И увидел Тамару, ставившую блюдо на стол:
– Вы простите, с души сорвалось. На этих днях вхожу в метро, сидят молодые, здоровые быки, увидели – как по команде заснули. Женщина встает, уступает место. Нет, говорю, вы сидите. А вот он… И палкой потолкал его в ботинок, проснись, мол. А ботинок на нем… Я за всю мою жизнь такого не износил. И что вы думаете? Сложил вот эдаким образом накачанные ручищи, грудь подпер, уставился на мои колодки, другие фронтовики стесняются, все равно – один почет. А я ношу. Чем еще могу я в жизни отличиться? Вот он на отличия мои глядит, развалясь: «Ты чего, дед, разбухтелся? Счастливую нам жизнь завоевал? Немцы пиво пьют да сосиски жрут, а тебе из милости в мороз черпак супа прислали. Победитель…» А? Вот до чего нас опустили. И хоть бы кто в вагоне слово сказал. Боятся. А которые еще и злорадствуют. Хотел я его палкой, палкой!.. Да ведь он пхнет меня, я и сяду. Стою перед ним, ртом воздух глотаю, мысль одна: не помереть бы сейчас с позором.
– Так это фашист! – не выдержала Тамара. И выбирала ему мясо посочней, клала на чистую тарелку. – Ешьте, пожалуйста.
– Вот что сделали со страной! Не живем, дни доживаем. Жить стало стыдно, оттого друг на друге зло срываем. А при нем весь мир нас боялся, в страхе сидел.
– Бешеных тоже боятся, – сказала Тамара тихо.
– Не-ет, извините! – гость покачал седой головой. – Он напоследок, знаете, что сказал мне? Ему на площади Джержинского выходить, так он поднялся и на ухо мне, чтоб полвагона слышало: «Вы когда все передохнете? Вымрете все когда?» Да если б раньше!.. Да его б за такие слова, – и будто муху со скатерти поймав, зажал в кулаке, потряс над столом. – Он бы и на поверхность выйти не успел. Вот как нас уважали. А теперь мы кто? Побежденные.
Будто другой человек сидел за столом. Тамара молча вышла.
– Не любит, – Дармодехин кисло усмехнулся. – Особенно ежели кто из семьи… Понимаю, понимаю…
– У моей жены никого в семье не успел он ни посадить, ни расстрелять. Но – не любит, вы правы. Имени его слышать не может.
– Понимаю, – и Дармодехин оглядел комнату, обстановку. – А я вот пристегиваю ее по утрам, – он хлопнул себя по протезу. – Жена моя, царство ей небесное, не дожила. Квартиру нам с ней однокомнатную обещали, должны были получить. Отдельную от сына с внуками. Бывало, пойдем с ней поглядеть, как дом строится, прикидывали: ежели окна во двор, так это совсем хорошо. Но и переулок тоже не шумный. И не так ей даже квартиру хотелось, как кухоньку свою, отдельную, чтобы вечером посидеть вдвоем. Не дожила покойница. Теперь, говорят, вам одному нельзя, за вами уход нужен… Во какие заботливые! За шкафом выгородил мне сын угол, пристегиваю там свою ногу, а выходить не спешу. Мы из окружения голодные, полубосые шли, но – с верой. А теперь во что мне верить, чего ждать?

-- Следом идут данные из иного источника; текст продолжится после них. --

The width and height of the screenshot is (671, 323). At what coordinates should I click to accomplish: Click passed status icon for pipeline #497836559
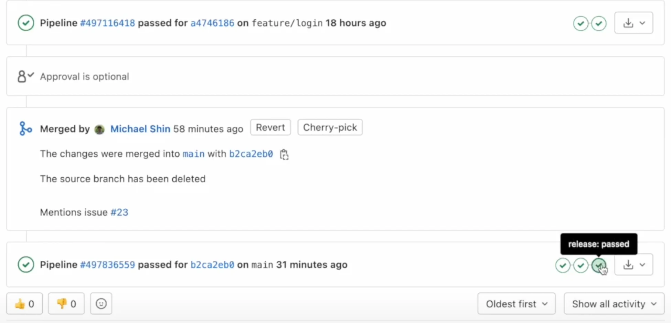click(x=26, y=265)
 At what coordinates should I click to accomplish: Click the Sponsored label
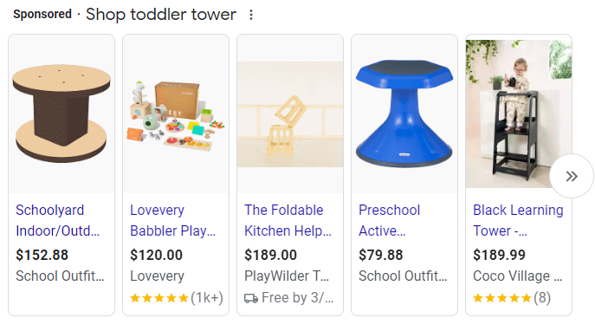(x=42, y=14)
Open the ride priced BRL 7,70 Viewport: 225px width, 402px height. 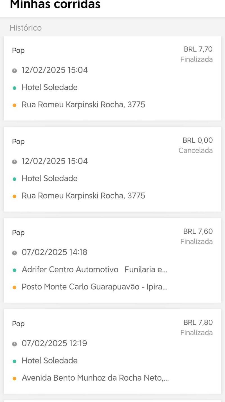(x=113, y=78)
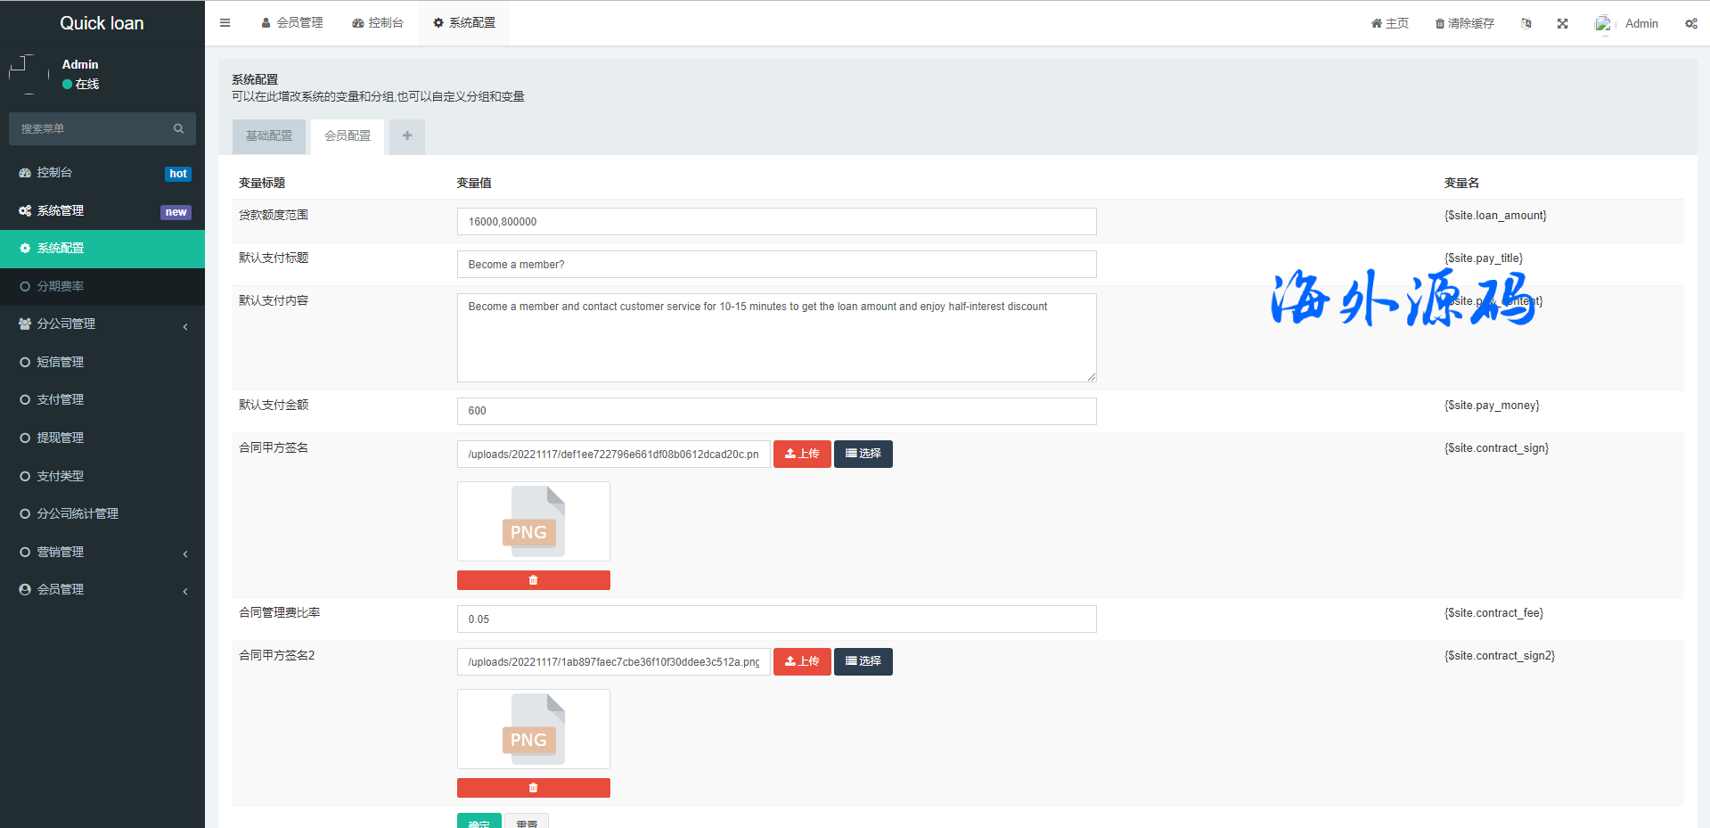1710x828 pixels.
Task: Expand the 会员管理 sidebar menu
Action: 102,590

Я другой раз завидую тем, кто на поле боя голову с честью сложил.
– Да, им можно завидовать, – сказал Лесов. – От Волги, от Москвы и по всей Европе кости их лежат непохороненные. Почти полвека прошло, одному, неизвестному, соорудили вечный огонь, а всех земле предать – чести им много.
Это была всегдашняя его мысль, всегдашняя боль: может, и Юра вот так же остался лежать, непохороненный.
Он видел: к главному для него разговору Дармодехина уже не вернешь. Да он и сказал, что знал.
– По последней? – спросил тот, видя, что Тамара вносит чай. И жаждущей рукой налил.
Выпили. Но водка уже не сближала. Да и как она сблизит, если жизнь по-разному прожита.
Проводили гостя. Закрылась за ним дверь. Лесов поцеловал жену в голову:
– Прости. Ты старалась, но кто ж мог знать?